The GOE director has the authority to adopt any regulations that the director determines necessary to carry out the GOE’s duties pursuant to NRS 701. Given this broad authority, GOE could likely adopt appliance energy-efficiency standards and create a timeline for properties to update their appliances from less-efficient to the most-current technologies that provide a higher level of efficiency. This approach appears to be in line with the statement in NRS 701.010 that “the State has a responsibility to encourage the utilization of a wide range of measures which reduce wasteful uses of energy sources.” 

Although State legal authority appears to exist for implementing such a policy, federal preemption under the Energy Policy and Conservation Act (EPCA) would likely present difficulties. 

The EPCA expressly preempts states and municipalities from creating their own minimum energy- and water-efficiency standards for certain appliances and equipment. If a certain product is subject to a federal standard under EPCA, states may not prescribe a different efficiency standard for that same product. A minimum federal energy-efficiency standard would preclude not only state energy standards, but also water standards, and vice versa (Peter J. Ross, Appliance & Equipment Efficiency Standards: A Roadmap For State & Local Action 1-2 (2017); 42 U.S.C. § 6297(b)).

The U.S. Department of Energy (DOE) has primary responsibility for federal energy-efficiency standards (42 U.S.C. §§ 6202(1), 6295).
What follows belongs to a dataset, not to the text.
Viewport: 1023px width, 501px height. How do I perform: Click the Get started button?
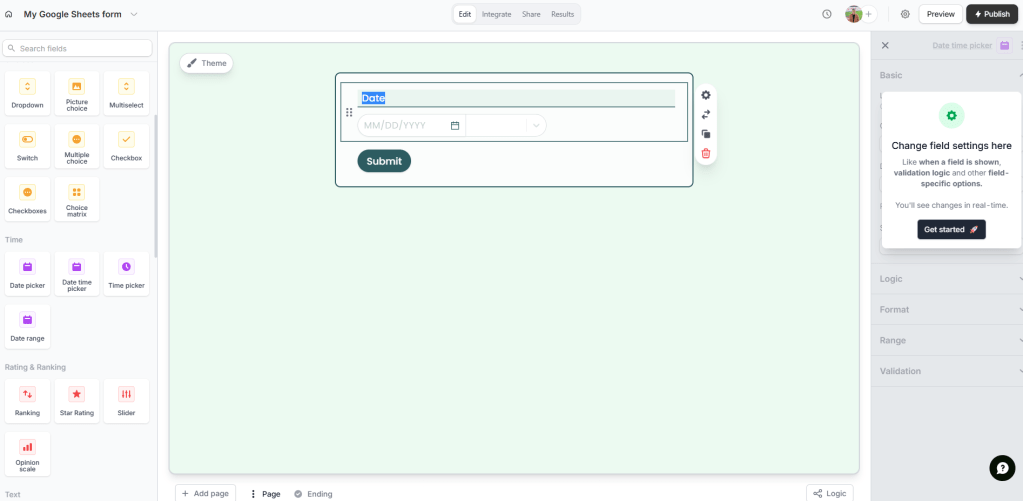(x=951, y=229)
EPCA provides several exceptions from its preemption clause. First, states may implement procurement standards that are more stringent than corresponding federal energy conservation standards (42 U.S.C. § 6297(e)). Under this provision, Nevada could revise its procurement laws to require purchasing products that exceed federal energy-efficiency standards. To do so, the legislature may need to amend NRS 333.4611 (purchasing devices that use electricity, natural gas, propane, or oil). We did not have time to thoroughly examine Nevada’s state purchasing laws.
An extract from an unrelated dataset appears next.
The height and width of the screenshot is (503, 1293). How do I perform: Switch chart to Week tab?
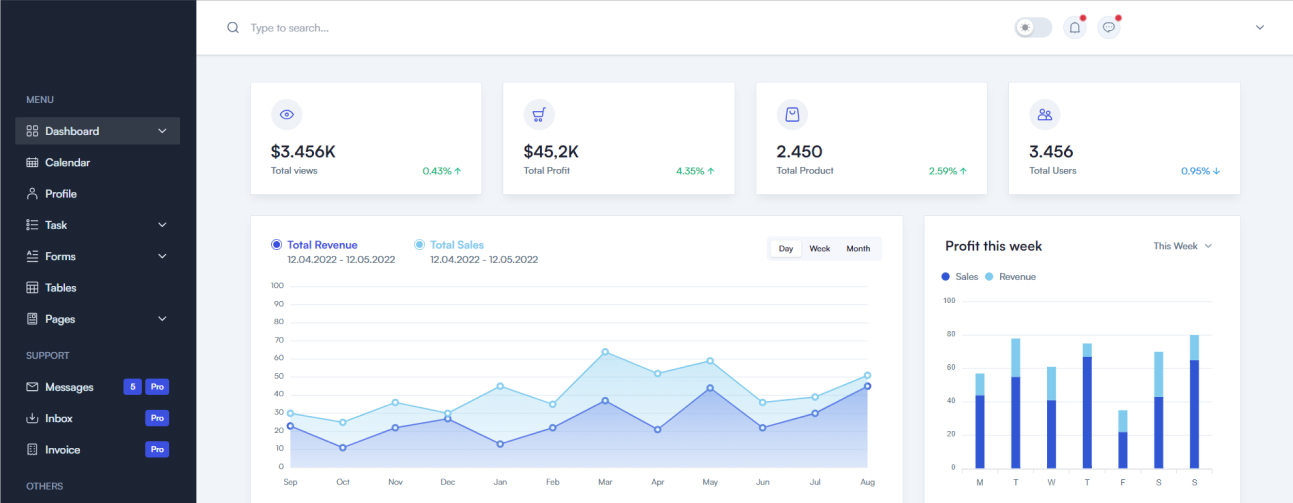820,249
Second, states may petition DOE for a waiver to develop their own energy-efficiency standards for certain products (42 U.S.C. § 6297(d)). In order to obtain a waiver, a state must show its regulations are needed “to meet unusual and compelling State or local energy or water interests,” which are “substantially different in nature or magnitude than those prevailing in the United States generally” (42 U.S.C. § 6297(d)(1)(B) & (C)). In addition, the state regulations must be preferable to alternative approaches to energy savings, including reliance on reasonably predictable market-induced improvements in efficiency. Nevada’s ability to secure a waiver under this provision is highly uncertain and may create litigation risk. 
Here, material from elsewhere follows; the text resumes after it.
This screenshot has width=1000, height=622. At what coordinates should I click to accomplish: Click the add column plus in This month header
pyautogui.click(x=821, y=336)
Third, states and municipalities may indirectly encourage the adoption of high-efficiency appliances through building codes for new construction (Ross, supra, at 21). EPCA does not preempt state or local building codes for new construction concerning the energy efficiency or energy use of a covered product as long as the codes meet certain statutory requirements (42 U.S.C. § 6297(f)(3)). Among other things, the codes may not “require that the covered product have an energy efficiency exceeding the applicable [federal] energy conservation standard” without a waiver (42 U.S.C. § 6297(f)(3)(B)). The codes also must grant credits on the basis of how much each building option reduces energy use or cost, without favoring particular products or methods (Ross, supra, at 21 (citing 42 U.S.C. § 6297(f)(3)(C))).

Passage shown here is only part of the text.